The American Dietetic Association's Evidence Analysis Library, a synthesis of the best, most relevant nutritional research on a given topic, has concluded that replacing nutritive sweeteners with non-nutritive sweeteners can lead to caloric reduction and assist in weight management, if the substitution replaces higher calorie foods.

Numerous valid studies point to the beneficial role that low calorie sweeteners, including aspartame, plays as an effective weight management tool. Research demonstrates that using food and drinks sweetened with aspartame in a reduced calorie diet, and together with regular physical activity, can help reduce body weight and maintain weight control.

I read on the internet that aspartame is harmful because it turns into formaldehyde - how can that be?

Upon digestion, aspartame breaks down to three common dietary components, the amino acids, aspartic acid and phenylalanine, and methanol, which are then absorbed into the blood. Aspartic acid and phenylalanine are building blocks of protein and are found naturally in all protein-containing foods, including meats, grains and dairy products. These components are used in the body in exactly the same ways as when they are derived in much greater amounts from common foods and beverages. For example, a serving of non-fat milk provides about 6 times more phenylalanine and 13 times more aspartic acid than the same amount of beverage sweetened with aspartame.

Methanol, the third component of aspartame digestion, is rapidly converted to CO2 and H2O with formaldehyde and formate as an intermediary in the body. About 10 percent by weight of aspartame is released as methanol. Methanol is also found naturally, and in greater quantity, in many foods such as fruits and vegetables and their juices. A serving of tomato juice provides more than 3 times more methanol than the same amount of aspartame-sweetened beverage.

Because formate can cause metabolic acidosis, methanol is toxic when humans consume it in large quantities. However, in order for the body to accumulate a significant amount of formate a human must consume 200 to 500 mg of methanol per kg of body weight. Put into perspective that amount corresponds to drinking 600 to 1700 cans of diet soft drink at once.

Researchers have studied whether methanol levels in the blood rise significantly when humans consume aspartame. In one study, subjects were given 34 mg-aspartame/kg body weight. Blood methanol levels did not rise detectably. In another experiment blood methanol levels did not rise even when subjects consumed 200 mg-aspartame/kg body weight.

Aspartame, like many fruits and vegetables, breaks down to form harmless amounts of methanol. In long term studies, researchers found that when humans consume aspartame, the resulting low formate production is balanced by excretion, so that blood formate levels do not change. Further research shows that neither aspartame nor its components accumulates in the body over time.

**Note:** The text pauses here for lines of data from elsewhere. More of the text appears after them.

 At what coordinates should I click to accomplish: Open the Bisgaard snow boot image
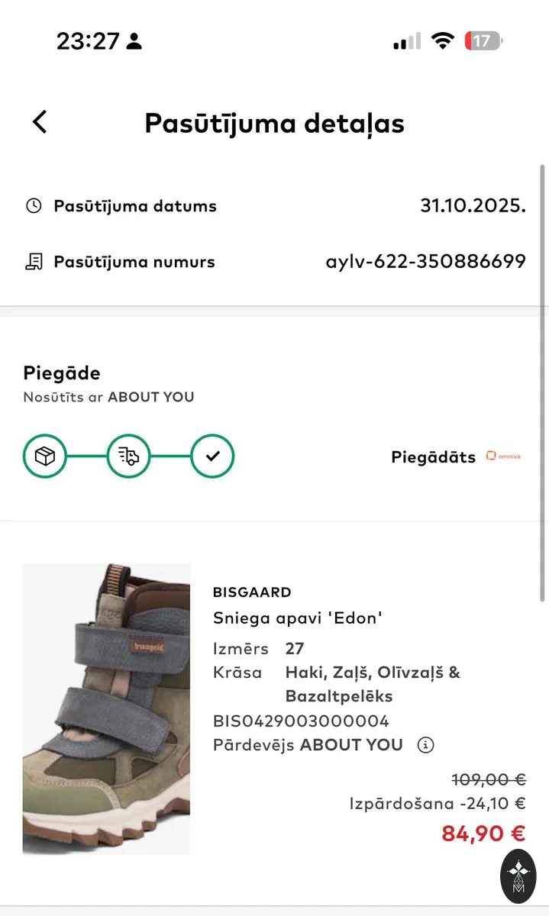106,709
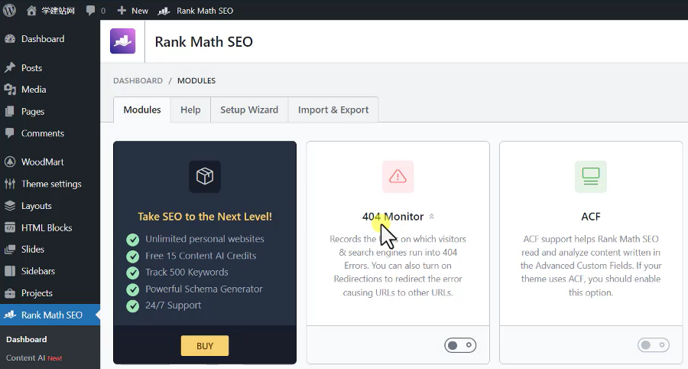Screen dimensions: 688x369
Task: Open the Import & Export tab
Action: (333, 109)
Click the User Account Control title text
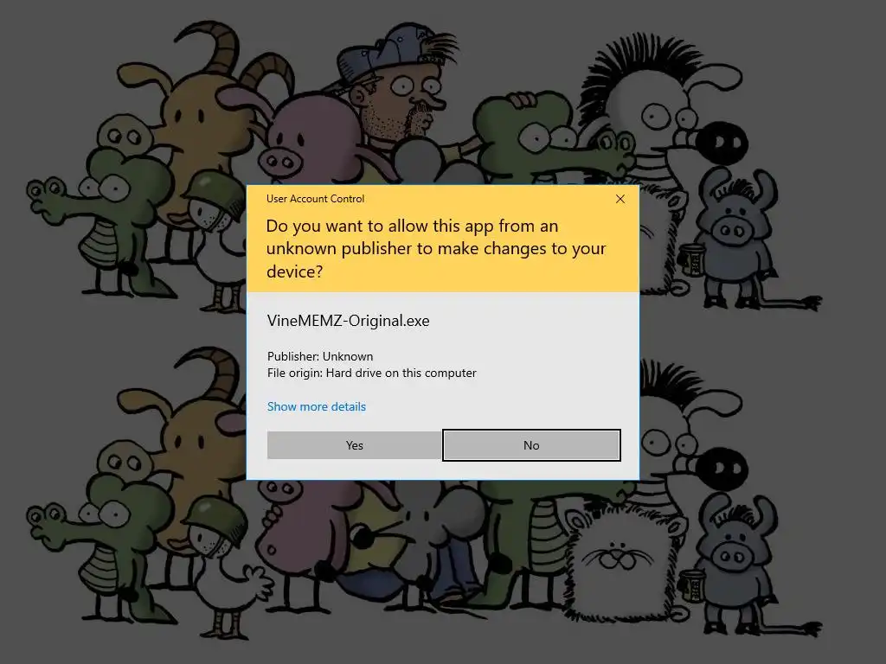The image size is (886, 664). point(315,199)
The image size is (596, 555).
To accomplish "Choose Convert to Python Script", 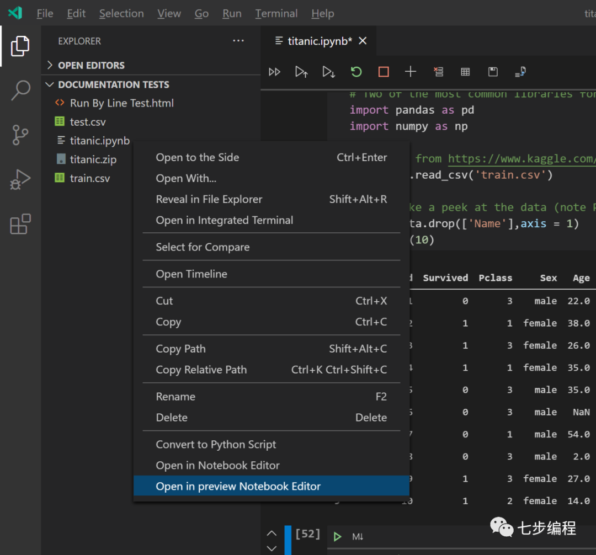I will pyautogui.click(x=216, y=444).
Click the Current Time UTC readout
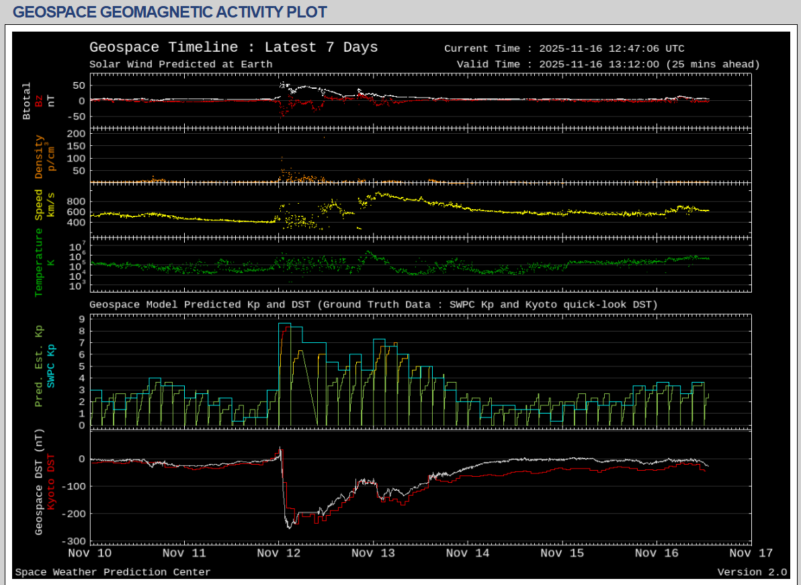 click(x=564, y=48)
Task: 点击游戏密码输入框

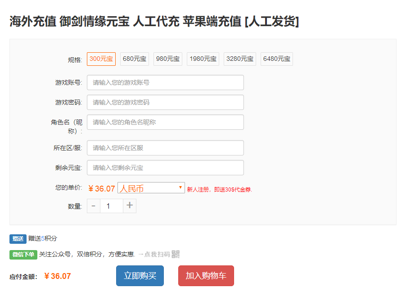Action: pos(165,102)
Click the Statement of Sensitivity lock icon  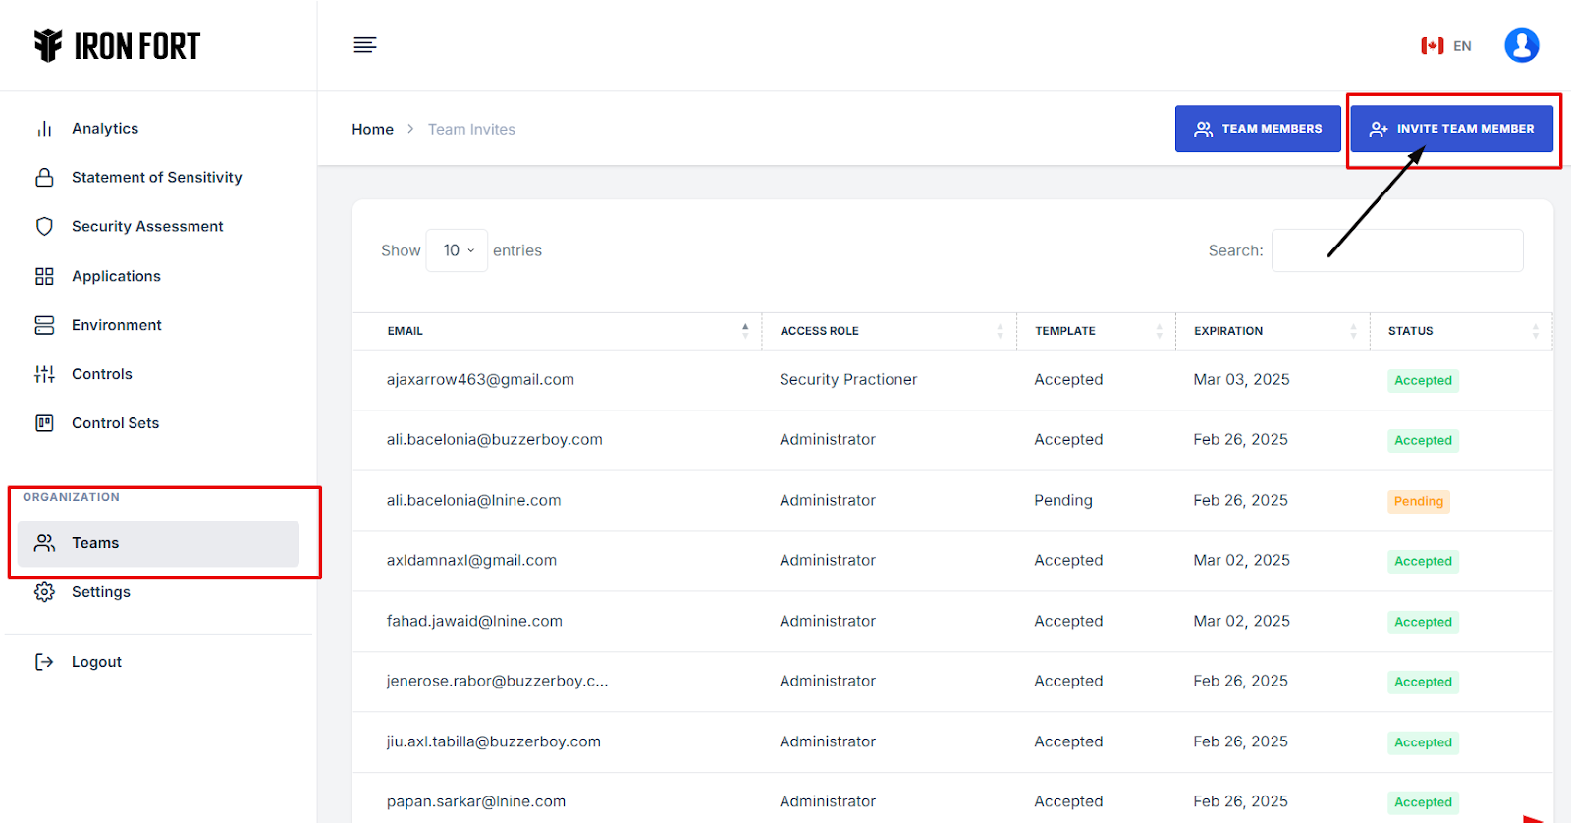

Another indication that humans can safely consume products sweetened with aspartame is that it contains less methanol than common natural food substances. For example, fruit juices contain an average of 140 mg-methanol/L, but an aspartame-sweetened diet soft drink contains only 56 mg-methanol. The graph compares the amount of methanol contained in one serving of aspartame sweetened beverage with a comparable amount of fruit and juice.




Thorough research shows that absorption and metabolism of aspartame constituents are the same whether derived from aspartame or other food products. The methanol in aspartame poses no risk to humans.

Mary Lee Chin, Denver, CO, is a registered dietitian and provides expert counsel to the Aspartame Resource Center.